Target position records:
────────────────────

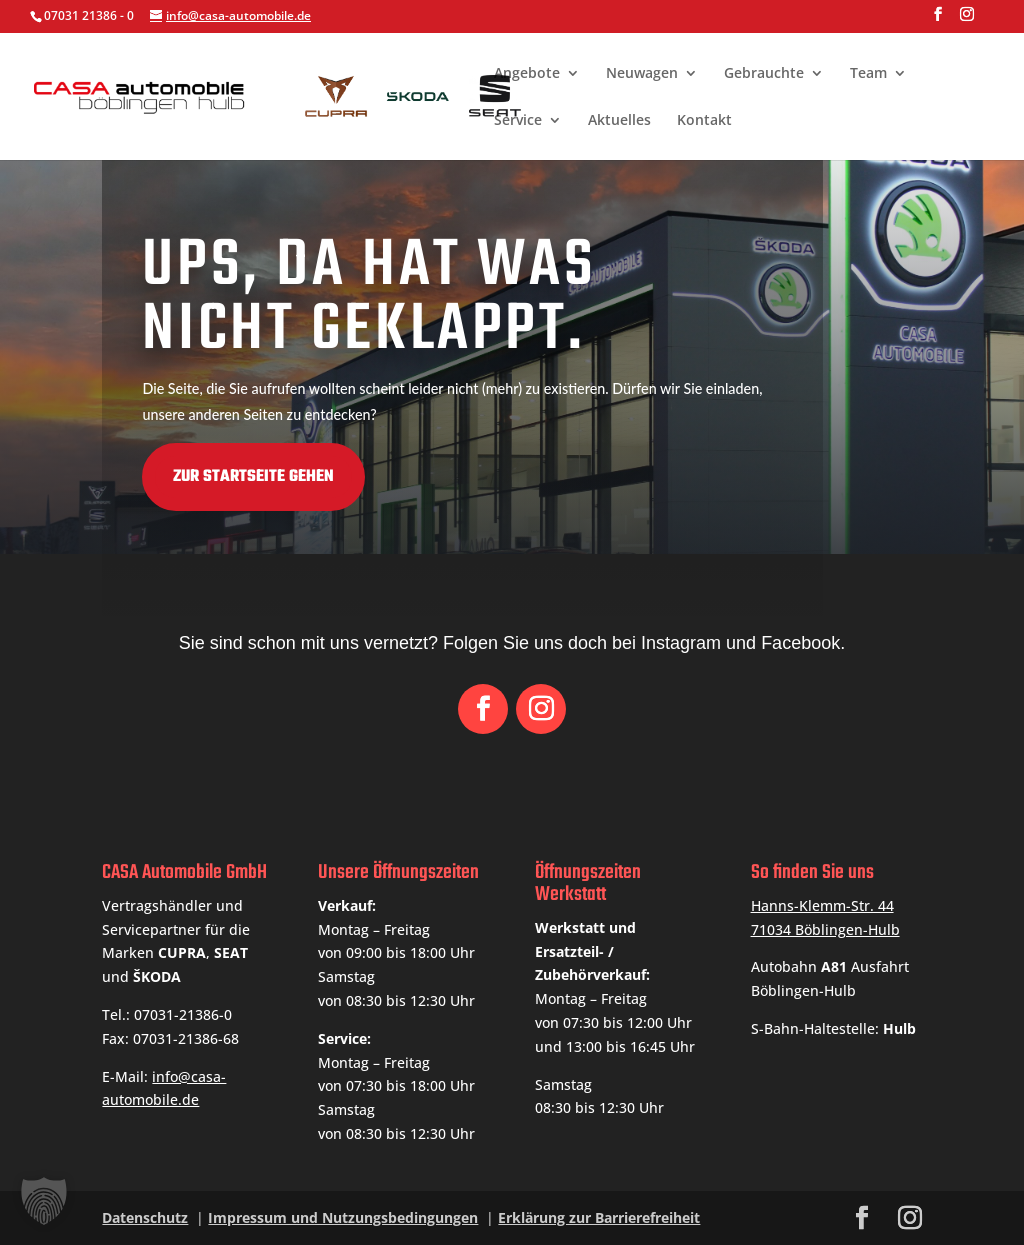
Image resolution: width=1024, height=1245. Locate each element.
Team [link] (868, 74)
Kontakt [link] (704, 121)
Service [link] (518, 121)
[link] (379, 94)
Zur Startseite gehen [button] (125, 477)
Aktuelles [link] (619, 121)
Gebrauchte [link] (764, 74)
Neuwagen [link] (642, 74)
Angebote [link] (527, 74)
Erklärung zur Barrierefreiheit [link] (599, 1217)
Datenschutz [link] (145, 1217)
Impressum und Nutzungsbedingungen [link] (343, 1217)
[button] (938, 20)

────────────────────

What you have to do:
Pick out every row above that contains the string "button" and copy each of those rows in full. Treat uppercase and lowercase letters as different.

Answer to the exercise:
Zur Startseite gehen [button] (125, 477)
[button] (938, 20)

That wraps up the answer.